For her new solo show, Plexus, co-written with the director Aurélien Bory, the dancer Kaori Ito encloses herself in a complex structure of strings before escaping from them. “It did me good to be confronted with a structure which prevented me from dancing.”

Trained in classical dance since the age of five, Kaori Ito from Japan has become an atypical body of contemporary dance, who has worked with leading European choreographers. Aurélien Bory suggested a solo that would reveal her inner world. To that end, he asked her to make a puppet – an effigy of herself – dance. In the end, they only kept the strings. Within the intertwining in that space, she had to find a different way of moving and of showing herself.

You let yourself be shut inside that network of strings in order to free yourself from gravity?
Kaori Ito: Aurélien’s idea was to place me within maximal constraints in order to see how I could dance. For me, that was a good idea: it did me good to be confronted with that structure, which prevented me from dancing. Technically, it’s very interesting. In that kind of set-up, movements are fairly precise: you have to invent new ways of moving around and dancing. You could see an oppressive aspect to it, but I think that, on the contrary, when one is shut in, one finds in the details things that are liberating. I also believe that when you are completely free, you don’t know what to do. From that point of view, it’s very close to my own philosophy in life. There is good and bad. If there was no bad side, there would be no good side either.
Is working in that way with strings rich in metaphor?
Ito: Yes, definitely: one can think of a goddess of light in Japanese mythology, who hides herself in a cave. Through the play of perspective, one evokes someone who disappears, reappears, hides herself, and enters and exits from her body. At a more personal level, I wanted a contrast between something mechanical and something that is very human. I wanted to take the flesh, humanity, and emotion into a completely abstract structure.

What have you learned from this show?
Ito: In each show, I learn lots of things. In Plexus, I am entirely alone onstage for an hour, which demands considerable concentration.
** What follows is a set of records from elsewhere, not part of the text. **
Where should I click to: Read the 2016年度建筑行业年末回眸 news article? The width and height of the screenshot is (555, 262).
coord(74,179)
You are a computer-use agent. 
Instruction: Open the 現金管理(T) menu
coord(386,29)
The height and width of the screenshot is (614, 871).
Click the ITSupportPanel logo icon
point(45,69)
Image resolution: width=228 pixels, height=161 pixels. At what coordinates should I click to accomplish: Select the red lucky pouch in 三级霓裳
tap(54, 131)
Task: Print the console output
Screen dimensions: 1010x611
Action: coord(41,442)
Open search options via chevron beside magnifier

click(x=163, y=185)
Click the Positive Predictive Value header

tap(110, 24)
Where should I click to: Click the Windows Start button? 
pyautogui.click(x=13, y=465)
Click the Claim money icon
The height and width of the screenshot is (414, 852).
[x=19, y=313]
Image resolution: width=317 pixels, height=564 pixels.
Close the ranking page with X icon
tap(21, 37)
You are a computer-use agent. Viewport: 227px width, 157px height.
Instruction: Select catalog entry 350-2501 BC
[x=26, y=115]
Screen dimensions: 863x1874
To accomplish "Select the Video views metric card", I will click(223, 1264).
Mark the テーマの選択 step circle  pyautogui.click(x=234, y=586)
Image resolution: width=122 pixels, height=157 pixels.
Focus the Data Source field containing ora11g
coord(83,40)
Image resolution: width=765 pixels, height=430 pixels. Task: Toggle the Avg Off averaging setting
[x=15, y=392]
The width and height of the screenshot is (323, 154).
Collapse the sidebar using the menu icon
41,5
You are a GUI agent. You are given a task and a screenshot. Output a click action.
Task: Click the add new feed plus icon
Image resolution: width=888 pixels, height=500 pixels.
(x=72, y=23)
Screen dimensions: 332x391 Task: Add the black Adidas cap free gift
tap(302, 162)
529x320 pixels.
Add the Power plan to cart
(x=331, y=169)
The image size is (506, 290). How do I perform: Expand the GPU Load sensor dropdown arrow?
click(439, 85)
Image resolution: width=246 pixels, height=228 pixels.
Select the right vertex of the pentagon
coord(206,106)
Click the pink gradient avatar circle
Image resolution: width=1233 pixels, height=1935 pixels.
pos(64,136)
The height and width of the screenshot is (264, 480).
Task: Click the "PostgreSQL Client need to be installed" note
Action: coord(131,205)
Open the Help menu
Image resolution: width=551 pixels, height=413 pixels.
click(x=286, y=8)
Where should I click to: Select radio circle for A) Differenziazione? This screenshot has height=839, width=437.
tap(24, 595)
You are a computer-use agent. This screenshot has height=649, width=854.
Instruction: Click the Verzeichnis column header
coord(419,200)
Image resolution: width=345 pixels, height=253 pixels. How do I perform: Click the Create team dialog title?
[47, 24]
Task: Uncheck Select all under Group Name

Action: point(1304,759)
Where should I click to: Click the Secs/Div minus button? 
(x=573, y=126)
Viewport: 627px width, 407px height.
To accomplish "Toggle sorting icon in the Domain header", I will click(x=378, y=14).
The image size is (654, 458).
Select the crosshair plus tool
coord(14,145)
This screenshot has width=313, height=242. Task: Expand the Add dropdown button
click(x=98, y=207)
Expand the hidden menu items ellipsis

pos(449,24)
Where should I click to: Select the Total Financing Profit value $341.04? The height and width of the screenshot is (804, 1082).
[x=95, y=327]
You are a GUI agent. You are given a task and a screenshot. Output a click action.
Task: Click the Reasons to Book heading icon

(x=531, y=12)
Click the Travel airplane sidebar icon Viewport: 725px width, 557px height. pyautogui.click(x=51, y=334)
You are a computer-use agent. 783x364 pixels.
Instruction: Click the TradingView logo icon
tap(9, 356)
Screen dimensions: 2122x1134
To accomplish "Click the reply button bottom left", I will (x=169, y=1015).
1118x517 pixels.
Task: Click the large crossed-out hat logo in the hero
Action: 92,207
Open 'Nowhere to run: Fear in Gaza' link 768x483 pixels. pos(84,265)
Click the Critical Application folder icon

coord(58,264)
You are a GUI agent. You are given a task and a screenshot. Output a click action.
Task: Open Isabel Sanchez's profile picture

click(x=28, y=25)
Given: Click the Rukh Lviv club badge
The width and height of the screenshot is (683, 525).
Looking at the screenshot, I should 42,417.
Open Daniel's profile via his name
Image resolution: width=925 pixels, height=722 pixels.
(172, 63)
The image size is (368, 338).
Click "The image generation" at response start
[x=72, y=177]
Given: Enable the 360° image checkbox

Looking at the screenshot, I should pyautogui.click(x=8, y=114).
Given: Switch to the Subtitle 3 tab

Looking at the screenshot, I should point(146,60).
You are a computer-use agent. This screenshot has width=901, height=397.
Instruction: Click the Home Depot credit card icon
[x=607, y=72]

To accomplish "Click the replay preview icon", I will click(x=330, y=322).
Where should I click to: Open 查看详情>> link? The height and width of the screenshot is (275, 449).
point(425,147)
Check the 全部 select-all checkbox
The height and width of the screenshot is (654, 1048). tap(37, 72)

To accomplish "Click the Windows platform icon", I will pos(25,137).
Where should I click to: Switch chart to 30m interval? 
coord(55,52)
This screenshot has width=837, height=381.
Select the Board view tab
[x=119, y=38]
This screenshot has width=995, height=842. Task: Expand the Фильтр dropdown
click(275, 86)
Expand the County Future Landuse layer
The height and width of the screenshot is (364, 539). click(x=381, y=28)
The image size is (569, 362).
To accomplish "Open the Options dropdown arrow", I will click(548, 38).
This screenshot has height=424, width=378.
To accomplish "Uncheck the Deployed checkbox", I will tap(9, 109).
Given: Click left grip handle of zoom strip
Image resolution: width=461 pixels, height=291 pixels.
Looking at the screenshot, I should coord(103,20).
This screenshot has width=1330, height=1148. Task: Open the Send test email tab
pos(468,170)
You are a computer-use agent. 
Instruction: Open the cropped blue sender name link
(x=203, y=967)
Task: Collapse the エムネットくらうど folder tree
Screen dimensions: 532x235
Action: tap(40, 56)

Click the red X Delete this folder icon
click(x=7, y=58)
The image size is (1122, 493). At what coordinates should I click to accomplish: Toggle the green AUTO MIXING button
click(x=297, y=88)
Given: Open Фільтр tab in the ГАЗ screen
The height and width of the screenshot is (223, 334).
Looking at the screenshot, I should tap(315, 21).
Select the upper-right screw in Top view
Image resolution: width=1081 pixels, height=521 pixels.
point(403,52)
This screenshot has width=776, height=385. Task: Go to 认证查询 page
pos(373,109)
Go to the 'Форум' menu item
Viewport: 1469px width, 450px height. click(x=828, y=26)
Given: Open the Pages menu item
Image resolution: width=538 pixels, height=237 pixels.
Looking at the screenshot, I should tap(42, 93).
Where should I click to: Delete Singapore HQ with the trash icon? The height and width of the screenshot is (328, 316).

I discovered that, even if it doesn’t look that way, even if one doesn’t do much, when it can hold up, it does. Which comes down to not showing too much of what I know, and being prepared to listen attentively. Today, I no longer feel the pressure that was there at the beginning of my career to show everything I can do. I think people understand that I can dance, even if I don’t show much. In Plexus, there isn’t any moment that relies on a highly visible technique, but the technique is there in the background. It taught me a lot, because now, at this stage of my career, I don’t need to be demonstrative in my way of being onstage. Dancing alone every evening before 1,000 people, I think I have gained a certain strength and confidence and that has been good for me.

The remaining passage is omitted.